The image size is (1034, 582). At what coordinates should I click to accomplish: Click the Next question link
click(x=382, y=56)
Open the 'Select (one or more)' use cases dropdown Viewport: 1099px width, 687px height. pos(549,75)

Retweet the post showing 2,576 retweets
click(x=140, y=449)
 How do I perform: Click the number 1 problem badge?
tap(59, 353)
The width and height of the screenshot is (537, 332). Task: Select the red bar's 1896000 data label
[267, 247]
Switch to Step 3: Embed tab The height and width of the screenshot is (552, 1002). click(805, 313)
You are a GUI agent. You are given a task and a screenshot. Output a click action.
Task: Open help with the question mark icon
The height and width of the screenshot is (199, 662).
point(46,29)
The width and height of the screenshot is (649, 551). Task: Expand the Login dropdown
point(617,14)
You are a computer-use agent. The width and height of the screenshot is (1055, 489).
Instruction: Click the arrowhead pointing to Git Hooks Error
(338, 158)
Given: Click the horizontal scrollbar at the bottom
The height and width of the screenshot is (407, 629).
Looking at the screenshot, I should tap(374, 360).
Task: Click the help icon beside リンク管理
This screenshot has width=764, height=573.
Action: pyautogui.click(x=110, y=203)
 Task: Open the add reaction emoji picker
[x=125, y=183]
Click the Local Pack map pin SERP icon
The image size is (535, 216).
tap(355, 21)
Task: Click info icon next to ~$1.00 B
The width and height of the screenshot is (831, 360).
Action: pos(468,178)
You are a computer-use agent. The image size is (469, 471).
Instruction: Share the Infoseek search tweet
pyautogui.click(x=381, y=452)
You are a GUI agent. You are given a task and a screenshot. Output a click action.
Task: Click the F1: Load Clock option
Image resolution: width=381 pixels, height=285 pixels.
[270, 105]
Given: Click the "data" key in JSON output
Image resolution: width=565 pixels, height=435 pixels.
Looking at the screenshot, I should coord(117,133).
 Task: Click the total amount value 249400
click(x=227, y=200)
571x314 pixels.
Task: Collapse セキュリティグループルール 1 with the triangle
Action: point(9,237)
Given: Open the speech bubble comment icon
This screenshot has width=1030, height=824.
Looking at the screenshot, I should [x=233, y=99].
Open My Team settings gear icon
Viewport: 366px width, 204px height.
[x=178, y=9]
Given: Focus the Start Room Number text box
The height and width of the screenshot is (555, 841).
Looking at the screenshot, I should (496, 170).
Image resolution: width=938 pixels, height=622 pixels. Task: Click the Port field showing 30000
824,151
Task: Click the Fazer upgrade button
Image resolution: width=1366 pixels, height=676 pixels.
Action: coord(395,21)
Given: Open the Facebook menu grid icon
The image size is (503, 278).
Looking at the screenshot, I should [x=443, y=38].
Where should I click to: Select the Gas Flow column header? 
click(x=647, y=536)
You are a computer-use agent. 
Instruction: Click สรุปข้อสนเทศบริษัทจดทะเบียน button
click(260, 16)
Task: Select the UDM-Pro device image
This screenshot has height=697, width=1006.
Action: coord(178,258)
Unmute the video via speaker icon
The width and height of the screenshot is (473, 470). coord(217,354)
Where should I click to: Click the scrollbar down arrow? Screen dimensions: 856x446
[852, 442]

### Your objective
Return the records above verbatim, from the line containing "The width and height of the screenshot is (537, 332)." through the line containing "Action: point(9,237)", both included.

### Full response
The width and height of the screenshot is (537, 332). Task: Select the red bar's 1896000 data label
[267, 247]
Switch to Step 3: Embed tab The height and width of the screenshot is (552, 1002). click(805, 313)
You are a GUI agent. You are given a task and a screenshot. Output a click action.
Task: Open help with the question mark icon
The height and width of the screenshot is (199, 662).
point(46,29)
The width and height of the screenshot is (649, 551). Task: Expand the Login dropdown
point(617,14)
You are a computer-use agent. The width and height of the screenshot is (1055, 489).
Instruction: Click the arrowhead pointing to Git Hooks Error
(338, 158)
Given: Click the horizontal scrollbar at the bottom
The height and width of the screenshot is (407, 629).
Looking at the screenshot, I should tap(374, 360).
Task: Click the help icon beside リンク管理
This screenshot has width=764, height=573.
Action: pyautogui.click(x=110, y=203)
 Task: Open the add reaction emoji picker
[x=125, y=183]
Click the Local Pack map pin SERP icon
The image size is (535, 216).
tap(355, 21)
Task: Click info icon next to ~$1.00 B
The width and height of the screenshot is (831, 360).
Action: pos(468,178)
You are a computer-use agent. The image size is (469, 471).
Instruction: Share the Infoseek search tweet
pyautogui.click(x=381, y=452)
You are a GUI agent. You are given a task and a screenshot. Output a click action.
Task: Click the F1: Load Clock option
Image resolution: width=381 pixels, height=285 pixels.
[270, 105]
Given: Click the "data" key in JSON output
Image resolution: width=565 pixels, height=435 pixels.
Looking at the screenshot, I should coord(117,133).
 Task: Click the total amount value 249400
click(x=227, y=200)
571x314 pixels.
Task: Collapse セキュリティグループルール 1 with the triangle
Action: point(9,237)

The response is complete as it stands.